Could I interest you in a dime of meth while we're waiting?
* * * * *
Buying the right computer and getting it to work properly is no more complicated than building a nuclear reactor from wristwatch parts in a darkened room using only your teeth.
--Dave Barry
Its about who has the knowledge that survives.
The obvious next step is to create voluntary nets and distribute the profits.
I'd join one, why not? This is one reason why the online advertising model will eventually fail. You never really know if a computer or a real human being is on the other end of the connection.
I'd set up a box with Xen partitions and join multiple times.
Well it couldn't break any encryption protecting anything important.
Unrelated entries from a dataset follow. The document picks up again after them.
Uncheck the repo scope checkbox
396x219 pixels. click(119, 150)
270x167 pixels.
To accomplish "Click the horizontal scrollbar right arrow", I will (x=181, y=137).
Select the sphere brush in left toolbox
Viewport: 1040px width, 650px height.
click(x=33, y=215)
These days most things tend to either be protected with something trivial (like CSS or old systems with 40-bit crypto) which can be cracked on any desktop in a couple weeks at most or something essentially unbreakable (like AES or 3DES). Even 3DES, old though it is, is essentially uncrackable in a reasonable amount of time. The record for DES cracking is held by EFF's deep crack and that did it in 22 minutes. But let's assume you have a cluster many times more powerful, it can do 10 DES keys a second, and assume the algorithm is equally efficient on 3DES. Your time? 228,493,131 years. Sure it's an order of magnitude better than AES, but still doesn't get you anywhere.
That's the thing about crypto is that larger keys really make the problem harder. I mean look at distributed.net. They broke RC5-56 in 250 days, RC5-64 in about 5 years. Currently they've been working on RC5-72 for about 3.8 years and have searched a grand total of 0.35% of the keyspace. At the current rate they have a 50% chance of cracking it in about 500 years. Remember that the speeds you see represent what happens with a large network of computers that gets faster all the time as systems are upgraded, and also as more join.
So anything that doesn't have a cryptographic flaw and is talking about keys in the 110+ bits range means you just can't get any aggregate of computers together to break the key in any kind of reasonable time. I mean even a couple years is unreasonable in most cases. Never mind trying to keep a botnet up and running for that time, the data you get is likely to be worthless. We aren't talking nuclear secrets here, we are talking like bank SSL sessions. Cracking that 5 years down the road isn't likely to give you anything usable.
I just don't know of anything major online that's being protected with something that's good enough to thwart a fast desktop, but not good enough to thwart a network of 100,000 of them.